Bread of Stone are an American contemporary Christian music and pop rock band from Sioux City, Iowa, and they were formed in 2004. Their members are lead vocalist, Ben Kristijanto, guitarist, Bill Kristijanto, bass guitarist, Tim Barnes, and drummer, Jason Ferris. They released, The Real Life, with DREAM Records, and this album was reviewed by many Christian music publications. On June 29, 2022, the band announced that they would not be taking any bookings for "live performances."

==Background==
The contemporary Christian music pop rock band formed in Sioux City, Iowa, in 2004. They count as their members; lead vocalist, Ben Kristijanto, guitarist, Bill Kristijanto, bass guitarist, Tim Barnes, and drummer, Jason Ferris.
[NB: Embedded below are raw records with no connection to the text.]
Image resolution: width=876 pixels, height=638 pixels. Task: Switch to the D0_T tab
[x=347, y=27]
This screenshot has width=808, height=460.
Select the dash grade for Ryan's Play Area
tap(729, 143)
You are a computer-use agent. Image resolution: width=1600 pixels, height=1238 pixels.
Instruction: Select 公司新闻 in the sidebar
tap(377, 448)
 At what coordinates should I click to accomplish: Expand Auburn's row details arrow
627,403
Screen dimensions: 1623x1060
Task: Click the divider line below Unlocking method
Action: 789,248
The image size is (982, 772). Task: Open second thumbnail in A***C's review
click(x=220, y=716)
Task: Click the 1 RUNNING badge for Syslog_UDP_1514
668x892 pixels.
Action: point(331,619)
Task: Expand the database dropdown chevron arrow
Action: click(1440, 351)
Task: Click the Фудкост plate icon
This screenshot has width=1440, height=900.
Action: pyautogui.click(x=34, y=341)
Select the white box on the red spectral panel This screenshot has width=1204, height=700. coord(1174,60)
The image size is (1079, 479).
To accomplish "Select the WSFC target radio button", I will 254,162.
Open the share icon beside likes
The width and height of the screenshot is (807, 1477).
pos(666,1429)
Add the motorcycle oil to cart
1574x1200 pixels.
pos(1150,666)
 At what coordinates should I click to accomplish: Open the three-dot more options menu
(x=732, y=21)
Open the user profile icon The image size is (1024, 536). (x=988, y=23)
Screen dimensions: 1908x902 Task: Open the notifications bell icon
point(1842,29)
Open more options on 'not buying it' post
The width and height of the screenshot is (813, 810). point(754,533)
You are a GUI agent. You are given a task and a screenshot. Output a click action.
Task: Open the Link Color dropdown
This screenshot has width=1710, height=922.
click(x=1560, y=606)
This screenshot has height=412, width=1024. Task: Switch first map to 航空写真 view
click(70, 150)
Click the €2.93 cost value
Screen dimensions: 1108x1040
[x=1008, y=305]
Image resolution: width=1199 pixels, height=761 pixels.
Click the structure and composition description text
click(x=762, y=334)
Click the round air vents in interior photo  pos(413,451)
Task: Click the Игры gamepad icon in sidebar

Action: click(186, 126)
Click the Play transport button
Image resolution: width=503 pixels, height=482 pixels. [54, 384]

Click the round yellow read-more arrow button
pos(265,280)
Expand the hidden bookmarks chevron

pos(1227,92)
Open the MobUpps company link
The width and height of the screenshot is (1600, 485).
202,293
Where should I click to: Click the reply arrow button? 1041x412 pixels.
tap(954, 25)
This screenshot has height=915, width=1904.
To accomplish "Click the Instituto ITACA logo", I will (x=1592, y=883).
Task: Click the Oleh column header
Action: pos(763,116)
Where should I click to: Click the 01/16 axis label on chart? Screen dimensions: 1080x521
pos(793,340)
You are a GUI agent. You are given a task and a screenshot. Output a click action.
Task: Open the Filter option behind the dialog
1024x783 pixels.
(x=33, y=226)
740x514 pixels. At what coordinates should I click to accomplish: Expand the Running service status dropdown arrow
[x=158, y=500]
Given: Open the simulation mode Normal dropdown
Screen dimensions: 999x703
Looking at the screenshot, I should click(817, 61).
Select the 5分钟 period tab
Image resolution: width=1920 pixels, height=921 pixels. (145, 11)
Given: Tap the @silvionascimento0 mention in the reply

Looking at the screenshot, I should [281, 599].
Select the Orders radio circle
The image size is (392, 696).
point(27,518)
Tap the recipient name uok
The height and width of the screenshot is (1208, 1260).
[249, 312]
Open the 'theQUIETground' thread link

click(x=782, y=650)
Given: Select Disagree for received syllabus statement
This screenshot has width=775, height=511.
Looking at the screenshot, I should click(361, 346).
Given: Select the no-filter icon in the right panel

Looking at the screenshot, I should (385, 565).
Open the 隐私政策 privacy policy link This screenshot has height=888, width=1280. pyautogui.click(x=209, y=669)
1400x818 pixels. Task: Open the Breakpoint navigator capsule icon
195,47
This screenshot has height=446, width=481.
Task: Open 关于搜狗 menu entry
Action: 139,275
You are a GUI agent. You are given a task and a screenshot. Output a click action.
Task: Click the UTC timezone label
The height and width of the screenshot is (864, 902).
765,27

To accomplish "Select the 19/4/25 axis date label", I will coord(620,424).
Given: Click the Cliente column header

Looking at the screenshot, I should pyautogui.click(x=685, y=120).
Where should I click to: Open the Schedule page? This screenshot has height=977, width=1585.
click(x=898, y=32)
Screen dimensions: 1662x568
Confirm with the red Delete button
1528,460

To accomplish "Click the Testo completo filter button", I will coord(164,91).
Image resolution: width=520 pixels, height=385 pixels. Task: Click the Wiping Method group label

Their former drummer was Wesley Holt.

==Music history==
The group was formed in 2004, yet their first major label released studio album wasn't released until 2013, The Real Life, by DREAM Records on September 24, 2013.

==Members==
- Current members
- Ben Kristijanto – lead vocals
- Bill Kristijanto – guitar
- Tim Barnes – Bass
- Jason Ferris – drums
- Former members
- Wesley Holt – drums
- Jimmy Klemish - Bass

==Discography==
- Studio albums
- Broken Vessels (May 5, 2004, Independent)
- Letting Go (April 20, 2007, Independent)
- The Real Life (October 29, 2012, Independent; September 24, 2013, DREAM)
- Not Alone (February 24, 2015, BNY)
- Hold The Light (July 1, 2016, BNY)
- Details EP (March 22, 2019, BNY)
- EPs
- Saturate EP (July 27, 2010, Independent)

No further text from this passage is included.